== Data provided

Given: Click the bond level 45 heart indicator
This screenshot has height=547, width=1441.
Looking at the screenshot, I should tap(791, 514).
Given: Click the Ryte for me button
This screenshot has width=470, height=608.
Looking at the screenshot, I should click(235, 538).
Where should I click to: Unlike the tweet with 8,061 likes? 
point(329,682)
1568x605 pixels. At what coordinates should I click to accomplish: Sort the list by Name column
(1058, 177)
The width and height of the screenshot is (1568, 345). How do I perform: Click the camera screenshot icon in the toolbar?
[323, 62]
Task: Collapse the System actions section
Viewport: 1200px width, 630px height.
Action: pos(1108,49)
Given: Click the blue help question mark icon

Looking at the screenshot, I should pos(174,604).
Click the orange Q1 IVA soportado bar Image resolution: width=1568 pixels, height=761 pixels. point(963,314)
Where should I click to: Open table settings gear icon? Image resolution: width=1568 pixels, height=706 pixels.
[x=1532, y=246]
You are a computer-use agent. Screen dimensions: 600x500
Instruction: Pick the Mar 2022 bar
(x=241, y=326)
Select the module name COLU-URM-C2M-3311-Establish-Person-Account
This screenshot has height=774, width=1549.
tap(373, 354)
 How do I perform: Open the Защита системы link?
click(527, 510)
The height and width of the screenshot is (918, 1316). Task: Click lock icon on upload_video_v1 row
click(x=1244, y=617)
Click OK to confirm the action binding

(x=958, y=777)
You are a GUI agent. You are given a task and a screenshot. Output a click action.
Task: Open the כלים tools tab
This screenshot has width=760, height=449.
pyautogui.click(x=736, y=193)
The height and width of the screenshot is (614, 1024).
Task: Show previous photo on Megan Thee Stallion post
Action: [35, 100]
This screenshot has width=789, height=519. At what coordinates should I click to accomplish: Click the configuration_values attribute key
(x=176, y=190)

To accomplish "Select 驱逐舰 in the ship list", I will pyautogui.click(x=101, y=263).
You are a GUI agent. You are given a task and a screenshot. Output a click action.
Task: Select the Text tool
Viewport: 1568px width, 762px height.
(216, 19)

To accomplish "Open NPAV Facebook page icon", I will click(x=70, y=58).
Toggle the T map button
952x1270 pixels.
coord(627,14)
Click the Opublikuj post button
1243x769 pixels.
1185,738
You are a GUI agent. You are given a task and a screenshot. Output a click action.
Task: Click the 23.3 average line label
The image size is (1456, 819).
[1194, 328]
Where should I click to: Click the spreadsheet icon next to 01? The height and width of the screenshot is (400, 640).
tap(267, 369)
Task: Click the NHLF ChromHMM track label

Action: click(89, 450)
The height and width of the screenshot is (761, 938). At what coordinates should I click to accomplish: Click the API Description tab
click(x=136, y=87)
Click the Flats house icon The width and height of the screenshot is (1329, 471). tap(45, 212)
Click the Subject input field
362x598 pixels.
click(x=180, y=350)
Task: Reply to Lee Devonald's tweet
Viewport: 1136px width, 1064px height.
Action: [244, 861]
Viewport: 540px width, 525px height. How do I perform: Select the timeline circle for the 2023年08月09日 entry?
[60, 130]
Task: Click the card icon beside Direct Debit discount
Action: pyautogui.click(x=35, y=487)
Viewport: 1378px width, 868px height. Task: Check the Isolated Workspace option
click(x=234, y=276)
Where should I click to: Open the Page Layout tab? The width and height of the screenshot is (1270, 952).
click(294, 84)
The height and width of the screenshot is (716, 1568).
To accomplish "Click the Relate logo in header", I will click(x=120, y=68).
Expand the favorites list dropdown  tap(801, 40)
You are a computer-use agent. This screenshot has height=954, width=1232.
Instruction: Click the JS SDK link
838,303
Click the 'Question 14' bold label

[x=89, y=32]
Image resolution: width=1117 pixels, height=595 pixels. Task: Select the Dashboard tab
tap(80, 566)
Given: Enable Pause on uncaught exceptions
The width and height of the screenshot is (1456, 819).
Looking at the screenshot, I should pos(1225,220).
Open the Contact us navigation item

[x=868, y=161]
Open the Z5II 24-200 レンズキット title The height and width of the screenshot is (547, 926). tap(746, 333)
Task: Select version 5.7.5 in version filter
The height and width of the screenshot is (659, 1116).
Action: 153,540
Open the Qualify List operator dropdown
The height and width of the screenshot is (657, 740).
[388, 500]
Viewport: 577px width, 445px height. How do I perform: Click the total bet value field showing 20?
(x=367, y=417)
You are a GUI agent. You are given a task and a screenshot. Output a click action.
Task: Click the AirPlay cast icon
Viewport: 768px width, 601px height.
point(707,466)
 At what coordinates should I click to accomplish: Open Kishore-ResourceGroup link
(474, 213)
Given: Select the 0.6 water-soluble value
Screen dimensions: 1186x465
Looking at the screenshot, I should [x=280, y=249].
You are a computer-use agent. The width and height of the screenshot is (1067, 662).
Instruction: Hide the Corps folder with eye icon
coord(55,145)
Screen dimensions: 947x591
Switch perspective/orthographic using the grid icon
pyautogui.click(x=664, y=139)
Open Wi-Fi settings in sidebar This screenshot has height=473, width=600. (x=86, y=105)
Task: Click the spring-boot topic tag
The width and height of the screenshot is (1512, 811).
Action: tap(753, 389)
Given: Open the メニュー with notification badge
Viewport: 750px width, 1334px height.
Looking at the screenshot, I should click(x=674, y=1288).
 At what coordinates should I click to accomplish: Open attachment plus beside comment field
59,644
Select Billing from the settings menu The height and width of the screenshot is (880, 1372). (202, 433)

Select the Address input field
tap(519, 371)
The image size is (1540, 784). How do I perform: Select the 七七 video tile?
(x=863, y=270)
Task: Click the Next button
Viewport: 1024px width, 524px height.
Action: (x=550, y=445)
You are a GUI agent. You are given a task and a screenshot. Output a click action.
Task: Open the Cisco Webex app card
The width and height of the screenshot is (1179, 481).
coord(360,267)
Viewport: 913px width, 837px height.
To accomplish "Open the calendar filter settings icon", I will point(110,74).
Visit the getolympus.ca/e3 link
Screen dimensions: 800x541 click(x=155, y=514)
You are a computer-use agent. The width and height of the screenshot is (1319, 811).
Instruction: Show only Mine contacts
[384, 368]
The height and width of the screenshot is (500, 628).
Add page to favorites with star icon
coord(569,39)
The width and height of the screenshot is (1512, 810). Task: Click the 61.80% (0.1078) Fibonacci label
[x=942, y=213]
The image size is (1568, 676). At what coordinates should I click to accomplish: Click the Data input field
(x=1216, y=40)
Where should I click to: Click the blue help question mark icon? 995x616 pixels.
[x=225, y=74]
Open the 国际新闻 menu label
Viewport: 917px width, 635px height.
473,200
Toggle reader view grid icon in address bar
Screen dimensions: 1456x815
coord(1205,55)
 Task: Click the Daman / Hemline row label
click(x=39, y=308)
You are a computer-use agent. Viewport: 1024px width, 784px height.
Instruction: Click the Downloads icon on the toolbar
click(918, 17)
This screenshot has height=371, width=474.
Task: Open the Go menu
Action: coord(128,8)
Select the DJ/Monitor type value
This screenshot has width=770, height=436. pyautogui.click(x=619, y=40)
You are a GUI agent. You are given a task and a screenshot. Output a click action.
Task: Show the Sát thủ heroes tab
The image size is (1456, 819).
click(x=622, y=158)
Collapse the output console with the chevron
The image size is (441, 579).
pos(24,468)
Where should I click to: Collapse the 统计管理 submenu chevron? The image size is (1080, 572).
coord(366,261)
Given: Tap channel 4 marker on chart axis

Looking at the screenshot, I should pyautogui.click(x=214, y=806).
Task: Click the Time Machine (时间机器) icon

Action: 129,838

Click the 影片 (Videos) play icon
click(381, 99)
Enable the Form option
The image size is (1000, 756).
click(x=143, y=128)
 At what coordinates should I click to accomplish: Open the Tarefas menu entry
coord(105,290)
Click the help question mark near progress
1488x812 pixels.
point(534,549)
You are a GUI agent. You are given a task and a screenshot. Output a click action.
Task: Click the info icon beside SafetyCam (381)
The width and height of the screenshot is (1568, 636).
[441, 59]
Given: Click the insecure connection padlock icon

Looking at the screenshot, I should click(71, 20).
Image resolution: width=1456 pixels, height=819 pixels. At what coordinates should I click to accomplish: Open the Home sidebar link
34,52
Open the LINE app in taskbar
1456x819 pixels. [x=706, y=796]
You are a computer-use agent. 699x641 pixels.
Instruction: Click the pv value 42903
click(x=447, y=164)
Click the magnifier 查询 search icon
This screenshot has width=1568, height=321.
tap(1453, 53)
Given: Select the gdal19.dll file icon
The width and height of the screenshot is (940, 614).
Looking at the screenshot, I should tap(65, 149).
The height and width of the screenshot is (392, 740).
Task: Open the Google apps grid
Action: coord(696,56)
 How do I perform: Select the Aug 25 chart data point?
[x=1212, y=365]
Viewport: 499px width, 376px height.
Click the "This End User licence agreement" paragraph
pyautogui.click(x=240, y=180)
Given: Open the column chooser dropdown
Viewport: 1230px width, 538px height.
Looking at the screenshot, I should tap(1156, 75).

====

### Your goal
List every line of the records above that contains the string "dropdown". Case counts.

### Task response
Expand the favorites list dropdown  tap(801, 40)
Open the Qualify List operator dropdown
Given: Open the column chooser dropdown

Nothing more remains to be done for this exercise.